The data Block Start
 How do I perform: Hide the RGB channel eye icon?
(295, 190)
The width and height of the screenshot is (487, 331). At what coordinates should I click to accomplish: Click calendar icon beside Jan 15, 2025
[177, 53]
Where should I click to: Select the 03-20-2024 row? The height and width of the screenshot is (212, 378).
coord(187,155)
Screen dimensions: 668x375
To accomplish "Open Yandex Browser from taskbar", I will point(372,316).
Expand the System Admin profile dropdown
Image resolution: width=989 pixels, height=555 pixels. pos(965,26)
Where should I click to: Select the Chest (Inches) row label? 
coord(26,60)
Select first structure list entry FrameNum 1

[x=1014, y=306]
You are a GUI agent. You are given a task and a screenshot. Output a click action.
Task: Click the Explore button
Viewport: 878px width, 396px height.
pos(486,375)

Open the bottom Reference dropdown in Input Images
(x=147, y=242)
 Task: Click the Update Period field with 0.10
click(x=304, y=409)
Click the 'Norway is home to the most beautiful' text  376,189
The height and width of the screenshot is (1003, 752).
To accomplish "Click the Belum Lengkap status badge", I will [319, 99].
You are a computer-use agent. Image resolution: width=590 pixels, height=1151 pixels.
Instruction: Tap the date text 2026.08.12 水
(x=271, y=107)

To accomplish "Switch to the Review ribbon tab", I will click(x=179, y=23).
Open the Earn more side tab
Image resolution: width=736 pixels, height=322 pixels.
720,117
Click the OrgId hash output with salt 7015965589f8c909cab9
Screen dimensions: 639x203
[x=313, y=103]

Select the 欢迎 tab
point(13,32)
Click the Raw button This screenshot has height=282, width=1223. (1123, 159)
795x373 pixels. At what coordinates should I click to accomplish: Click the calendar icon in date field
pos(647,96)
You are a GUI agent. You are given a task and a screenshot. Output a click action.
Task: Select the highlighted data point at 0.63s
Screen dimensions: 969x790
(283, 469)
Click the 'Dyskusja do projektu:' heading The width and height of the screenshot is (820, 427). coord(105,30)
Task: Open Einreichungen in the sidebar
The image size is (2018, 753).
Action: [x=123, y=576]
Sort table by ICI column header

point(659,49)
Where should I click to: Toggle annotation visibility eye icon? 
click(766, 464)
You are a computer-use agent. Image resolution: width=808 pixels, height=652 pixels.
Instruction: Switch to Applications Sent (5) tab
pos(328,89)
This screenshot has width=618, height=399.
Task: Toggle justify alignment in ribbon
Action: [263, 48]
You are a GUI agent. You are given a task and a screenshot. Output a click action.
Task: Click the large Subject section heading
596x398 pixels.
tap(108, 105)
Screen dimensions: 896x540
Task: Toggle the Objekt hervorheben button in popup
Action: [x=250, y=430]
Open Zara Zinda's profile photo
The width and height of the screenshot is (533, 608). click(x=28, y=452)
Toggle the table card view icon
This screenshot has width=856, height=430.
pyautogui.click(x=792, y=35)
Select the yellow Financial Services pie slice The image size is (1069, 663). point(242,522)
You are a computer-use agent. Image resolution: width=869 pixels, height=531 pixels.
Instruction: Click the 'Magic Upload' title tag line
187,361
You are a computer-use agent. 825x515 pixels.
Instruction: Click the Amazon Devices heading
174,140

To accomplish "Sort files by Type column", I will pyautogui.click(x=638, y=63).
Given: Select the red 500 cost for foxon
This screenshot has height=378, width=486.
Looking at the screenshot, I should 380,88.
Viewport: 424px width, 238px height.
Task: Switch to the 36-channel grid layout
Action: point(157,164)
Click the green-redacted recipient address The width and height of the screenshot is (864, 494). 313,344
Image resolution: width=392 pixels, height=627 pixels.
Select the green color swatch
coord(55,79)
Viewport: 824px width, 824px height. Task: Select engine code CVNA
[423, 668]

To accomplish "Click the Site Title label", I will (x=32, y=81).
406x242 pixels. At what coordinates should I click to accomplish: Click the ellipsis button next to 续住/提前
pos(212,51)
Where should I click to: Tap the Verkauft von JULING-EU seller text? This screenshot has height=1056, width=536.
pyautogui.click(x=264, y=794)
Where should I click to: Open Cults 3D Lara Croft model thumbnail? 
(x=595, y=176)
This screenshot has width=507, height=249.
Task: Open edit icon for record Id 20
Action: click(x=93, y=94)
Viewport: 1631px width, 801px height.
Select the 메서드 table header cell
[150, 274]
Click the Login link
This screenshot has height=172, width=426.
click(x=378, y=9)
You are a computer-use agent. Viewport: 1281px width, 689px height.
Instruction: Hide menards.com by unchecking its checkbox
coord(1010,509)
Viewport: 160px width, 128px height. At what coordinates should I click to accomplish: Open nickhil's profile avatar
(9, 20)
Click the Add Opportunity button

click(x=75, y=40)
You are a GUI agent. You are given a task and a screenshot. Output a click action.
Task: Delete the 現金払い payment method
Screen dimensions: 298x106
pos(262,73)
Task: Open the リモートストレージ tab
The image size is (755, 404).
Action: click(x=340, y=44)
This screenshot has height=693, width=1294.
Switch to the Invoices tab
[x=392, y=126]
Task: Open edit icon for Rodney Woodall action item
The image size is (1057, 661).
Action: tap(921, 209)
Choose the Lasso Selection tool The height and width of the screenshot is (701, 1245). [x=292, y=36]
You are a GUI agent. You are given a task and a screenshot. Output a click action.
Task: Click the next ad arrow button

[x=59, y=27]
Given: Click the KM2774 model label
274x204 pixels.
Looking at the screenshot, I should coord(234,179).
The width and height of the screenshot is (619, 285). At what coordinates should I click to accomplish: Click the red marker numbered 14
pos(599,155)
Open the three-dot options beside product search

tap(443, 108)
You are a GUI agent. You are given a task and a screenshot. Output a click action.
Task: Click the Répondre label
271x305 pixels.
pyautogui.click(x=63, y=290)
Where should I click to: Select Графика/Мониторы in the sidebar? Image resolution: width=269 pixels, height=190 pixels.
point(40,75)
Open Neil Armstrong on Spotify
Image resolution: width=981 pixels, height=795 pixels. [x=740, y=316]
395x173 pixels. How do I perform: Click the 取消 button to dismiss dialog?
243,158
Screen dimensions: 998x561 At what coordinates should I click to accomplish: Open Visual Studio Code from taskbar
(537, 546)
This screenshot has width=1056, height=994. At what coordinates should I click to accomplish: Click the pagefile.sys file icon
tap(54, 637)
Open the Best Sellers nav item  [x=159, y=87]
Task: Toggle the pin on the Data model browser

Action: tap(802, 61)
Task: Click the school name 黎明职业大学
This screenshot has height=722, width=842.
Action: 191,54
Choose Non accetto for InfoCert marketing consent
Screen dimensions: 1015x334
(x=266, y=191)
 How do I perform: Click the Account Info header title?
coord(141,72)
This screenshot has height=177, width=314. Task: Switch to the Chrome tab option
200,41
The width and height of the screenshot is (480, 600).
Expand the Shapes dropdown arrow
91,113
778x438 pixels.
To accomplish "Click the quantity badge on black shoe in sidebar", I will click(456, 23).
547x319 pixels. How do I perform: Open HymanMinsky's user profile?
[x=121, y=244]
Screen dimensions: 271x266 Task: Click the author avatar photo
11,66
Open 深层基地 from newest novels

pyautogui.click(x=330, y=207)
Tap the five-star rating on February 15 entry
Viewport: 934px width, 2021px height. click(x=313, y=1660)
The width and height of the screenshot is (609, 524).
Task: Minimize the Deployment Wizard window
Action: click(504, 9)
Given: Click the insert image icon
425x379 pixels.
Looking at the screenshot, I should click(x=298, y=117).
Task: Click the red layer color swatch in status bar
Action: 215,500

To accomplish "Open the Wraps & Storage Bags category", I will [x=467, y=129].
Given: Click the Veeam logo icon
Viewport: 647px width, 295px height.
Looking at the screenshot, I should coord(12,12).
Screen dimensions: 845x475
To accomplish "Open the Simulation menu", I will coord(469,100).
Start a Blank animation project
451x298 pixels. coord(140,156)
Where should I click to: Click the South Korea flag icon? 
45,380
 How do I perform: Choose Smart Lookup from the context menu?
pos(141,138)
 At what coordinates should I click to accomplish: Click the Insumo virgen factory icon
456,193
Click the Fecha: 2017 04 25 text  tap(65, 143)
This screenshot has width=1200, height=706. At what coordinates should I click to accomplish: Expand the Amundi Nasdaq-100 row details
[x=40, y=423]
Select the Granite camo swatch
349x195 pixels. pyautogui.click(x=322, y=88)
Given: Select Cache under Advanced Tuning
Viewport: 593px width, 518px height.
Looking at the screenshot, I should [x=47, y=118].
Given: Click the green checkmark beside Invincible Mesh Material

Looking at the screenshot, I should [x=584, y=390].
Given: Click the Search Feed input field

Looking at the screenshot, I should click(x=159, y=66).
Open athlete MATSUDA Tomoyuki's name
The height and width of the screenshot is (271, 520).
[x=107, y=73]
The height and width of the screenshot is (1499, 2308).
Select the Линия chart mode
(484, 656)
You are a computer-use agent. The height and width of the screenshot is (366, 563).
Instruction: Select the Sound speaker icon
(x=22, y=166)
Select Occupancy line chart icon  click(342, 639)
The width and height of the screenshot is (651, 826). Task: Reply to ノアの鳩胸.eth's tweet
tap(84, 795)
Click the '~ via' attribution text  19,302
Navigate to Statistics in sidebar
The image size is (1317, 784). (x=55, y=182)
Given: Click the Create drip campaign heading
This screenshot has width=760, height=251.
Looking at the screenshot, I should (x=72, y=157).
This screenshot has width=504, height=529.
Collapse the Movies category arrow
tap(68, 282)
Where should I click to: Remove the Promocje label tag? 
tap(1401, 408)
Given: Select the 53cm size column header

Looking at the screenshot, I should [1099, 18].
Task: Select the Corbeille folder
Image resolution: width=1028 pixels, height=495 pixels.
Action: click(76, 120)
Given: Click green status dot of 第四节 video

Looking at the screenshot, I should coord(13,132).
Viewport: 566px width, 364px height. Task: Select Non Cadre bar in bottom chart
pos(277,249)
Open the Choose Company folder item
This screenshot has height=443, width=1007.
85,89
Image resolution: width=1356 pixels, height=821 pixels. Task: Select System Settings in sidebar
The data Block End
● **Task requirements**
What lines in the entries above include the string "badge"? Return each one.

● **Exercise response**
To accomplish "Click the Belum Lengkap status badge", I will [319, 99].
To accomplish "Click the quantity badge on black shoe in sidebar", I will click(456, 23).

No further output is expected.